European automotive industry leaders are calling for the EU and UK to secure a Free Trade Agreement (FTA) without further delay with 15 weeks left before the Brexit transition period expires.
The bodies, including European automotive supplier association, CLEPA and manufacturers body, Acea , say negotiators on both sides must now work to avoid ‘no deal’ at the end of the transition, which according to calculations would cost the pan-European automotive sector some EUR110bn (US$131bn) in lost trade in the next five years.
The lead organisations representing vehicle and parts makers across the EU, The European Automobile Manufacturers Association (Acea ) and the European Association of Automotive Suppliers (CLEPA), along with 21 national associations, including The Society of Motor Manufacturers and Traders (SMMT), German Association of the Automotive Industry (VDA), Comité des Constructeurs Français d’Automobiles (CCFA) and La Plateforme automobile (PFA ), are warning the sector could face severe repercussions.
The associations caution economies and jobs on both sides of the channel are at risk of a second hit in the shape of no deal coming on top of around EUR100bn worth of production lost so far this year due to the coronavirus crisis.
Without a deal in place by 31 December, both sides would be forced to trade using World Trade Organisation (WTO) non-preferential rules, including a 10% tariff on cars and up to 22% on vans and trucks.
Such tariffs, far higher than the small margins of most manufacturers, would almost certainly need to be passed on to consumers, making vehicles more expensive maintain the associations. Furthermore, automotive suppliers and their products will be hit by tariffs.
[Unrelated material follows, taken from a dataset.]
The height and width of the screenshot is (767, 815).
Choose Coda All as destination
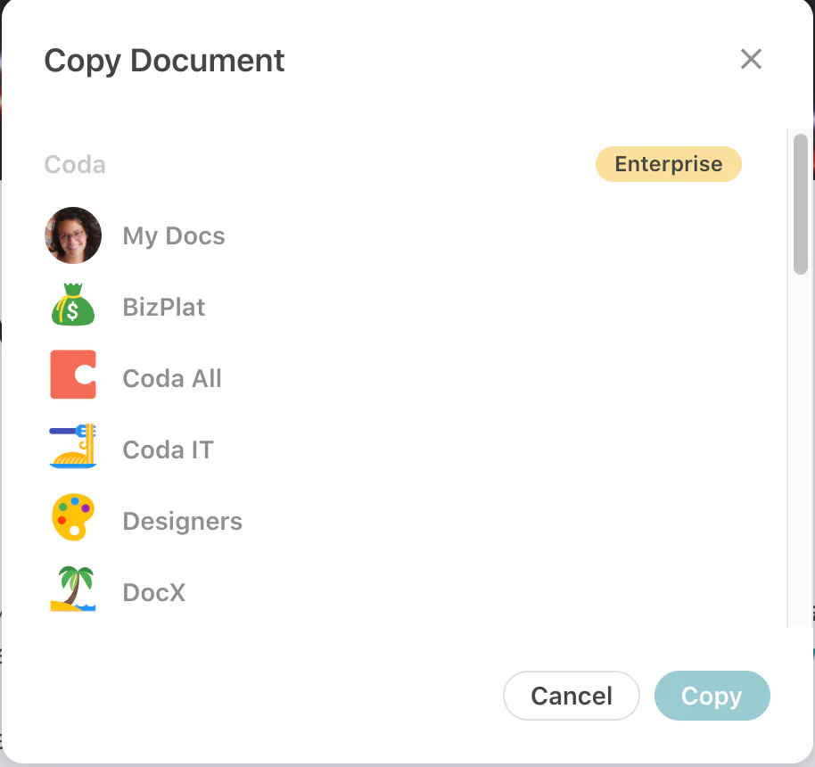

Before the coronavirus crisis hit, EU and UK production of motor vehicles was running at 18.5m units a year. This year some 3.6m units have already been lost across the sector due to the pandemic.
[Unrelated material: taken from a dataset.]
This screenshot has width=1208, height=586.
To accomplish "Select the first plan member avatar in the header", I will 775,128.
New calculations suggest that, for cars and vans alone, a reduction in demand resulting from a 10% WTO tariff could wipe some 3m units from EU and UK factory output during the next five years, with losses worth EUR52.8bn to UK plants and EUR57.7bn to those based across the EU.
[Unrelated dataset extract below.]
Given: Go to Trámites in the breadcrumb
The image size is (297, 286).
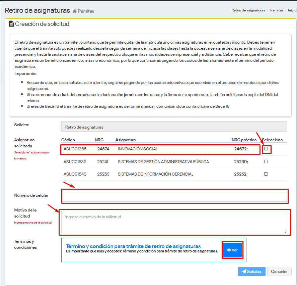Looking at the screenshot, I should coord(277,10).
Suppliers would also suffer from these changes. This combined loss in trade value would harm revenues for a sector employing millions of people, with a combined trade surplus of EUR74bn with the rest of the world in 2019.
Collectively, the EU27 and UK automotive sector is responsible for 20% of global motor vehicle production and spends some EUR60.8bn on innovation per year, making it Europe’s largest R&D investor.
The associations say any deal should include zero tariffs and quotas, appropriate rules of origin for both internal combustion engine and alternatively fuelled vehicles, plus components and powertrains, as well as a framework to avoid regulatory divergence.
Businesses need detailed information about the agreed trading conditions they will face from 1 January, 2021 to make final preparations. This, combined with targeted support and an appropriate a phase-in period that allows for greater use of foreign materials for a limited period of time, will ensure businesses are able to cope with the end of the transition period.
“The stakes are high for the EU auto industry – we absolutely must have an ambitious EU-UK trade agreement in place by January,” said Acea director general, Eric-Mark Huitema. “Otherwise our sector – already reeling from the COVID crisis – will be hit hard by a double whammy.”
For her part, CLEPA secretary general, Sigrid de Vries added: “A ‘no deal’ Brexit would disrupt the integrated automotive supply chain and hit industry at a critical moment. The impact will be felt far beyond the bilateral trade streams alone, translating into a loss of jobs and investment capacity.
“The automotive sector is the EU’s largest private R&D investor with EUR60bn invested each year. We need a deal that maintains the sector’s global competitiveness.”